This is my story of my recent experience with the Building Department for Mendocino County. It is probably not going to be a surprising story for anyone who has had to deal with this department but if my experience is typical, things really need to change.
Before I get started, I want to say that almost all of the individual people I met with along the way were very helpful, friendly and often as confused as I was that I was having to do what I had to do. In fact, my first impression when I set foot in the office on Low Gap Road in Ukiah was one of helpful, friendly staff at the ready to assist. It’s not the people, or most of them, that are broken, but the bureaucracy that they have to work with that needs mending.
A little while ago I moved into my new space at the Live Oak Building in Boonville. Once I was settled I completed the paperwork to renew my business license. As this was a new location, I was obliged to write a check for a little over $300 to Planning and Building so that they could inspect the new location, on top of the regular $40 for the license itself. I did this and a few weeks passed before I received my license along with a copy of an outstanding demolition permit. Included was a note that I was required to reinstate the permit or provide a reason why it should not be reinstated within 30 days of receipt.
Backing up a little, the answer to your question is that no, I did not do the thing I tell all of my clients to do — I did not go to Ukiah while I was in escrow to make sure all the permits were in place for the Live Oak property. Why not? Because I knew that all the work had been done with permits and had been told that they had been signed off. Good enough for me, so I thought.
So, now I have a four year old building permit for the demolition of a building that was clearly not only demolished, but had been replaced entirely by a new structure (the only remaining parts of the old Live Oak are the interior beams). Logic dictates that whomever the building inspector was at the time knew of the demolition and rebuild — he or she had to see this fact in person every time she or he came to do an inspection of the construction.
My first reaction was to call the person who wrote the note. I did, several times, and never received a call back. That left me no choice but to go to the office on Low Gap the next time I was in Ukiah.
I walked in, clearly thinking (wrongly, of course) that once I explained the situation and they opened their file to see the now years-old final on the new building that it would be a matter of course to realize that the original building was no longer in existence. With that realization, a quick signature and we’d be done, right?
No.
I admit that I was a bit exasperated once I realized that this would not be a simple process. I agreed to their terms: pay $160 (plus the fee for using my credit card: $7 that goes to someone called govpaynet — I mean, why aren’t they using Square like everyone else?) and set up the appointment for the inspection.
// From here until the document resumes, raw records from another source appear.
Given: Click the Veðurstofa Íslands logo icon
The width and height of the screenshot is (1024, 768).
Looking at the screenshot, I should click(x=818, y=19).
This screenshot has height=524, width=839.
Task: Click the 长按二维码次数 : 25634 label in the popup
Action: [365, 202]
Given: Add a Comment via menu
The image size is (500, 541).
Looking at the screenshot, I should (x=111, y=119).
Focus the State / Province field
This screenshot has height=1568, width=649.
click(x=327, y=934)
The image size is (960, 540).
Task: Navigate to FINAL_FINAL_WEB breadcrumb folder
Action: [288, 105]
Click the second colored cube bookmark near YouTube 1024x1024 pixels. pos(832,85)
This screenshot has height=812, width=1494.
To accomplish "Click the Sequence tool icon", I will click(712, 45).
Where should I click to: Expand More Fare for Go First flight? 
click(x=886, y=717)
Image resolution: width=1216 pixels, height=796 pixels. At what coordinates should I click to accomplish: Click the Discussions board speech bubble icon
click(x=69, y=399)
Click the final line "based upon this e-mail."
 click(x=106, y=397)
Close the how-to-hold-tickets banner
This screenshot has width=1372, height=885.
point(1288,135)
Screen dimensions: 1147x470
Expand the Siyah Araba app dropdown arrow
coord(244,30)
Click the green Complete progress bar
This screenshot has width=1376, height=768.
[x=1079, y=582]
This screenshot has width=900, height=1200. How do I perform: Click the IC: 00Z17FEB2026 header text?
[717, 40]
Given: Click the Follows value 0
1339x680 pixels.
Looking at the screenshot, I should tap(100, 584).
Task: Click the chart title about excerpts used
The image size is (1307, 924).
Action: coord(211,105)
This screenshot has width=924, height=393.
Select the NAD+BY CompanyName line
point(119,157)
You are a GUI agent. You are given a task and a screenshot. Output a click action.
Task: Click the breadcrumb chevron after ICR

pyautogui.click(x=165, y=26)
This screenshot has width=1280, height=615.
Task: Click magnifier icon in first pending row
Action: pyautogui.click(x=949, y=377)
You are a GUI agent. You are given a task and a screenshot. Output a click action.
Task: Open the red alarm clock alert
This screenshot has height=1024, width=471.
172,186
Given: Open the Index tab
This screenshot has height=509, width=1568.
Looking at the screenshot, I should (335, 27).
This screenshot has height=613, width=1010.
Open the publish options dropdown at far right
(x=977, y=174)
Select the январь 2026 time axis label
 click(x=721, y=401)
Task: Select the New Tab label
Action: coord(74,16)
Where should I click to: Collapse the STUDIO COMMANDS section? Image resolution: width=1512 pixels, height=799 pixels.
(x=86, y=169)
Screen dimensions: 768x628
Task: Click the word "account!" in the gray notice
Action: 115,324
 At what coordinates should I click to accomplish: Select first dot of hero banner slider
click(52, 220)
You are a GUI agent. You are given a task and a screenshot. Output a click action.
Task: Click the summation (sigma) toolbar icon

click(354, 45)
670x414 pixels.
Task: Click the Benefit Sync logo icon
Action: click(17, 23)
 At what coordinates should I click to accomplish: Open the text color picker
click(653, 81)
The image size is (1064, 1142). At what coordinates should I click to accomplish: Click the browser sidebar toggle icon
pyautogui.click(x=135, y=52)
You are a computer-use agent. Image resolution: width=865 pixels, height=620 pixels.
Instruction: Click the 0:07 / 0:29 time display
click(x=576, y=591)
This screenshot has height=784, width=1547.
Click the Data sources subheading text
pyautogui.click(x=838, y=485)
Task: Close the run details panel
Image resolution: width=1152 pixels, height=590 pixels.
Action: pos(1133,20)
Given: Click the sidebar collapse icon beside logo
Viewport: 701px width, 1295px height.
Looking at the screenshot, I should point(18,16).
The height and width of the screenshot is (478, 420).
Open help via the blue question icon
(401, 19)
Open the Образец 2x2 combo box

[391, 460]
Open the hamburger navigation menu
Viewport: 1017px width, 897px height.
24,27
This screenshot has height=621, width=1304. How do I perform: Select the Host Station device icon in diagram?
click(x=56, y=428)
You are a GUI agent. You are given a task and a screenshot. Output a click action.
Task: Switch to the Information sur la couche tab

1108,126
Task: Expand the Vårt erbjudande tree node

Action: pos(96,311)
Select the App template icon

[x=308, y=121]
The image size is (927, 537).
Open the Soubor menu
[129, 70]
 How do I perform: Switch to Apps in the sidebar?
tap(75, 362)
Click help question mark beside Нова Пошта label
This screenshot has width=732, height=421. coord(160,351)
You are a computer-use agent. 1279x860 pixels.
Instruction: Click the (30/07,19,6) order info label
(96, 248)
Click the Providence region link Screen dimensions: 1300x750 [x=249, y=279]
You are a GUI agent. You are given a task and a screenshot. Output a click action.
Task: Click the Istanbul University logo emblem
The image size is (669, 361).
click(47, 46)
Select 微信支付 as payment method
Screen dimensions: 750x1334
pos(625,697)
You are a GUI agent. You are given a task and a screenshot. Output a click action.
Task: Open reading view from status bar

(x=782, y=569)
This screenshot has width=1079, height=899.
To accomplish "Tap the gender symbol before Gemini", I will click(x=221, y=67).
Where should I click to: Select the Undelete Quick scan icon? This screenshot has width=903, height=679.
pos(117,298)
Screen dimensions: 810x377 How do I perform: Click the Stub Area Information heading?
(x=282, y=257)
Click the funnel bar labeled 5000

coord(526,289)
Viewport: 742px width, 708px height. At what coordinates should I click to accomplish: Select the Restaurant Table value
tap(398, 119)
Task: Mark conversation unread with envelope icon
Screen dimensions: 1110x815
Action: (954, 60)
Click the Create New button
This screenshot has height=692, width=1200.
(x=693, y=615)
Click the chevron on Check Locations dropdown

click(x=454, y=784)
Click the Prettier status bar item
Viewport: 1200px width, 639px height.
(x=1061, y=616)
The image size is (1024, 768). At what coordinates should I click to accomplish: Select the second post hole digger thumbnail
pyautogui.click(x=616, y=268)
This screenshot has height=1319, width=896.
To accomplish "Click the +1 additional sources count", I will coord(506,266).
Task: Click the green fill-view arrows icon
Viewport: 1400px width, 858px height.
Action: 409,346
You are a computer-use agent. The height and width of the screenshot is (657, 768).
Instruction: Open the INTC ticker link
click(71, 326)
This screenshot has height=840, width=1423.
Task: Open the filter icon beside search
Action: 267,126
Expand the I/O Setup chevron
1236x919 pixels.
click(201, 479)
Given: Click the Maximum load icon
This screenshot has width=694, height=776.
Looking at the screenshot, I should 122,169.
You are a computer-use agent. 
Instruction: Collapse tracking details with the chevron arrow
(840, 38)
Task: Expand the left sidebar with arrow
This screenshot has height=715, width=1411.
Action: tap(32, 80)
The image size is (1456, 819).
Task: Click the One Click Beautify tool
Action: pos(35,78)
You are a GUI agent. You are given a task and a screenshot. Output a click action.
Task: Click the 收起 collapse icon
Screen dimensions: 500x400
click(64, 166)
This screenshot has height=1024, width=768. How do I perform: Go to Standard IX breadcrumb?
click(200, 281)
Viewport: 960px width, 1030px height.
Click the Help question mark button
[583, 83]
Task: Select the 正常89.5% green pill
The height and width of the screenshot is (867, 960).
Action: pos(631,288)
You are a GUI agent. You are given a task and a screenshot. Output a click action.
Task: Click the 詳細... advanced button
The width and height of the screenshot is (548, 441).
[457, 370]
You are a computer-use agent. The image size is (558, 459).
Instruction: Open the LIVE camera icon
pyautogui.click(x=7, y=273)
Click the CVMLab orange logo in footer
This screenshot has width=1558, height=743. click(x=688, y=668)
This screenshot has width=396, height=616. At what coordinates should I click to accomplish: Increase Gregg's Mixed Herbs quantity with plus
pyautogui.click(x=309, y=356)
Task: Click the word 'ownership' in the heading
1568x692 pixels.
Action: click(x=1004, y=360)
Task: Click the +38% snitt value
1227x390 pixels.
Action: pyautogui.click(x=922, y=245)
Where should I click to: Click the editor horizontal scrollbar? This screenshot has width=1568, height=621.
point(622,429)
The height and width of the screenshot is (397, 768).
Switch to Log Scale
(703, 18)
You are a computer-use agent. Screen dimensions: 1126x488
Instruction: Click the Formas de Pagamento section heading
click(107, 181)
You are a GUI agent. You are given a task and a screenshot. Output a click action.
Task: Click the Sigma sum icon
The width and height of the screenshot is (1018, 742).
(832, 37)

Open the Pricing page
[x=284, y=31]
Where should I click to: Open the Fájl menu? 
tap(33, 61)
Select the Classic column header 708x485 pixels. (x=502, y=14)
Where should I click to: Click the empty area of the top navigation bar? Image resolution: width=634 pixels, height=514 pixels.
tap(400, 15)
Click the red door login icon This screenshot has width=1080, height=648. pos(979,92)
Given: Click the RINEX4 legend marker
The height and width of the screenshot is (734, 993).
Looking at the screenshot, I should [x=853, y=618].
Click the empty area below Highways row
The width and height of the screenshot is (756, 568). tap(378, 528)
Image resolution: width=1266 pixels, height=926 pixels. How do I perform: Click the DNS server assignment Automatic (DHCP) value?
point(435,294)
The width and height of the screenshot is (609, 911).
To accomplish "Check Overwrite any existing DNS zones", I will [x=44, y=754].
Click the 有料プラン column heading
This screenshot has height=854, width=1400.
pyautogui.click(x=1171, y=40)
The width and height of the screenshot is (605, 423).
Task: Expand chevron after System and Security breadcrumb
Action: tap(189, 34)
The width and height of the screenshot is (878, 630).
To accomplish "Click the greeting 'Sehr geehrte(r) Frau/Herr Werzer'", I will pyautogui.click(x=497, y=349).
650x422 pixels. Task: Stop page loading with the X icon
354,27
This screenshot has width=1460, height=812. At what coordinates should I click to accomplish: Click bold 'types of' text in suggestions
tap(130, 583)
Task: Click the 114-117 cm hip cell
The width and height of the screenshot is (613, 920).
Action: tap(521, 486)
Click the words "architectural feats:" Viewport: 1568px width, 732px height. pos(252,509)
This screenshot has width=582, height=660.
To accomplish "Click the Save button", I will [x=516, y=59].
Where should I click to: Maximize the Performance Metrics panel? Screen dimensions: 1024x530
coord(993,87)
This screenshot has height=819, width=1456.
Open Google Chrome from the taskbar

But when I mentioned to these people — not the regular worker bees, who understood my argument but who were powerless to do anything — the management types with the power to do something, that there was no logical sense in inspecting a demolition of a building that was so far gone that a new building stood in its place, I was told straight up that it was logical — to them! In this instance, the only thing any of them cared about was their precious paper trail.
I was given a date to call the office and set up the inspection of the demolition (yes, a date for a date). I left after an hour (!) disgruntled and aghast.
Fast forward two weeks. I get a call from the business occupying the front of the Live Oak letting me know there was a building inspector there. Now, I’m not going to complain about any of this — the fact that this man showed up, without my calling, on the day I was supposed to call to set up his visit. No, this delighted me. I met with the inspector, another friendly, helpful (but helpless) man. He asked me what it was he was supposed to look at and I told him he was standing in it. He looked completely puzzled. I explained the back story. He shook his head and signed the paperwork. Now the powers that be in the Building Department can sleep at night — their precious paperwork is in order.
What is so infuriating is the ridiculous waste of a lot of people’s time this was. If, for example, it was the final construction permit on this property that needed to be inspected, fine, bring them in — do it. I get that. But this was a “demolition” permit, so old that the new building had been in place and signed off for years. It took someone time to pull the permits on this property when I got my business license renewed; it took me time to drive to Ukiah, be “helped,” and drive home; the building inspector had to drive over, spend time with me and then drive back. Never mind the pointless $160 I had to pay — that likely barely covered the inspector’s time or fuel. It’s that a logical, thoughtful response would have saved everyone a lot of time (and money).
It makes one wonder who the County is working for — people like me, who pay property taxes, pay agriculture taxes, pay business taxes? Or are they simply working to dot their i’s and cross their t’s?
Why doesn’t the Building Department look at the file every time a new permit or inspection is called for? Why wasn’t this open permit caught during the rest of the building and permitting process?
I love Mendocino County, it’s been my home for all but 14 years of my life. In general, I’m happy to pay my taxes that go to the County because I know this is a poor County. But when logic is thrown out to cover a piece of paper, this is too much. Someone needs to look at the priorities of these offices that are paid for by the taxpayers and that are supposed to serve those same people.